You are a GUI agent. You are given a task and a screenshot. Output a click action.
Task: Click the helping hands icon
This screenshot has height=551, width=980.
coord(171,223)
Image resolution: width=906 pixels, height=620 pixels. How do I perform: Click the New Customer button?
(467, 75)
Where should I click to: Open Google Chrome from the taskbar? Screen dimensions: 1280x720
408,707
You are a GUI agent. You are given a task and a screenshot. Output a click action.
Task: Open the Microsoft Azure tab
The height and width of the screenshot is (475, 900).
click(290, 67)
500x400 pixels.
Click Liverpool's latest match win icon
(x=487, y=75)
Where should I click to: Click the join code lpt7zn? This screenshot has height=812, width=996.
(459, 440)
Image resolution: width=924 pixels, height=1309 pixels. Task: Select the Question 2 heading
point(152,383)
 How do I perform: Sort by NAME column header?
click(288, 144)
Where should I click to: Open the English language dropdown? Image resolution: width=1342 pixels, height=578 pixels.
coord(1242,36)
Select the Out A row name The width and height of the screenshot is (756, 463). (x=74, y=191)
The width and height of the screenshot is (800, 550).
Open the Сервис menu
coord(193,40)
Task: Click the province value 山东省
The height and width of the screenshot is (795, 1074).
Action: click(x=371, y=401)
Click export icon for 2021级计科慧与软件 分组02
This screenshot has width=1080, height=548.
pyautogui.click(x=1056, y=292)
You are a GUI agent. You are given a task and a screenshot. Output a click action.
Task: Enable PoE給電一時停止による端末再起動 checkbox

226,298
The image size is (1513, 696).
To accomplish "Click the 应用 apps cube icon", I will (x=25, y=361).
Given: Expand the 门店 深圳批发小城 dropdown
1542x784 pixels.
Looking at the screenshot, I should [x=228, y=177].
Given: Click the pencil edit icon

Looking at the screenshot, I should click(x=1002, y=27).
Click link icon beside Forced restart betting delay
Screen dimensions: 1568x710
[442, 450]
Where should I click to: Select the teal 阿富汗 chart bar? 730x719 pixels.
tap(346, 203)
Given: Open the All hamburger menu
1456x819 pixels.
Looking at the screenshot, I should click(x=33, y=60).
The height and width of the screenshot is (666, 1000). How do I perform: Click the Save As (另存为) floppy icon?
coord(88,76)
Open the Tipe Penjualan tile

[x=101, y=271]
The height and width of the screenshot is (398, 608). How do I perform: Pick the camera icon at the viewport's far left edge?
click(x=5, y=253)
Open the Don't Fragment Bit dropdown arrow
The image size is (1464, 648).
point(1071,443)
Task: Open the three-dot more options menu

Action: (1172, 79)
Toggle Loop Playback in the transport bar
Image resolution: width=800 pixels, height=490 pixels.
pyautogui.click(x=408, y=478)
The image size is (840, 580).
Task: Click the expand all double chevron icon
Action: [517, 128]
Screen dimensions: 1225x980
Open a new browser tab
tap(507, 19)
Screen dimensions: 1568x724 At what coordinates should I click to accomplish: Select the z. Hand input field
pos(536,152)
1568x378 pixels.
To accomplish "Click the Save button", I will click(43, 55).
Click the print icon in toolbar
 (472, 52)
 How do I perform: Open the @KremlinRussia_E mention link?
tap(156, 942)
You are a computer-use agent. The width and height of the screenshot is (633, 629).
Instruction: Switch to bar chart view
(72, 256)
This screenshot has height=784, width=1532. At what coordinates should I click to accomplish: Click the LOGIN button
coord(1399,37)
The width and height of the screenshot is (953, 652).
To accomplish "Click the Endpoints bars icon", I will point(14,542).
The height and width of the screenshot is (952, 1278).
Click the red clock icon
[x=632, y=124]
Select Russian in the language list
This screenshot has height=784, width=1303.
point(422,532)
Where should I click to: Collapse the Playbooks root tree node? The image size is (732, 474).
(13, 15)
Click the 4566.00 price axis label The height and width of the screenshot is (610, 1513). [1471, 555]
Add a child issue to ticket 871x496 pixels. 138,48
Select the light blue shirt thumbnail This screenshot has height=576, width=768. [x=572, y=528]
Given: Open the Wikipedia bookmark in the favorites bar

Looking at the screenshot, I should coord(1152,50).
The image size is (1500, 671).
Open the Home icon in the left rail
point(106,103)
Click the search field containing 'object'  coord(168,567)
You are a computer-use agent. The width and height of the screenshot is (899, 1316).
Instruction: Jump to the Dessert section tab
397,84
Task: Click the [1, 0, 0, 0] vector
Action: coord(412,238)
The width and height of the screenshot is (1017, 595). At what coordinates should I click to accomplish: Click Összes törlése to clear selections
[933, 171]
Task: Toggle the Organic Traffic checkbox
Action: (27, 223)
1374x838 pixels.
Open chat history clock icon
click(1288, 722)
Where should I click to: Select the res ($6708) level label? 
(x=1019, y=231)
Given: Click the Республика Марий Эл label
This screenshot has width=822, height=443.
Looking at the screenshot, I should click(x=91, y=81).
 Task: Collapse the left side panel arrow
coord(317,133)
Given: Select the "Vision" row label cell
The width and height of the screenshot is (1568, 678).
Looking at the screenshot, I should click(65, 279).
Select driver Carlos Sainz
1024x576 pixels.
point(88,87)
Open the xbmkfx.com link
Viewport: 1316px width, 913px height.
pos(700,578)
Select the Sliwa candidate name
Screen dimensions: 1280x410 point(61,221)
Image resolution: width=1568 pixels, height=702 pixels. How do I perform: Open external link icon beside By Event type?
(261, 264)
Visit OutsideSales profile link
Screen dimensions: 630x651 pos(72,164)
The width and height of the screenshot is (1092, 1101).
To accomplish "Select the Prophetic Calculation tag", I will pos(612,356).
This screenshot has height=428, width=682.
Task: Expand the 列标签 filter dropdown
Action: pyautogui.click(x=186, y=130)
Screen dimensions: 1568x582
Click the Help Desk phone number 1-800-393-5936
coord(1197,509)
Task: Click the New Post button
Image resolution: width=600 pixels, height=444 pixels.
------------------------
▶ Exercise objective
With the line that has "Where should I click to: Collapse" as the first and the line that has "is (899, 1316)." as the last, repeat exactly that run of lines above and no more.

▶ Written reply
Where should I click to: Collapse the Playbooks root tree node? The image size is (732, 474).
(13, 15)
Click the 4566.00 price axis label The height and width of the screenshot is (610, 1513). [1471, 555]
Add a child issue to ticket 871x496 pixels. 138,48
Select the light blue shirt thumbnail This screenshot has height=576, width=768. [x=572, y=528]
Given: Open the Wikipedia bookmark in the favorites bar

Looking at the screenshot, I should coord(1152,50).
The image size is (1500, 671).
Open the Home icon in the left rail
point(106,103)
Click the search field containing 'object'  coord(168,567)
You are a computer-use agent. The width and height of the screenshot is (899, 1316).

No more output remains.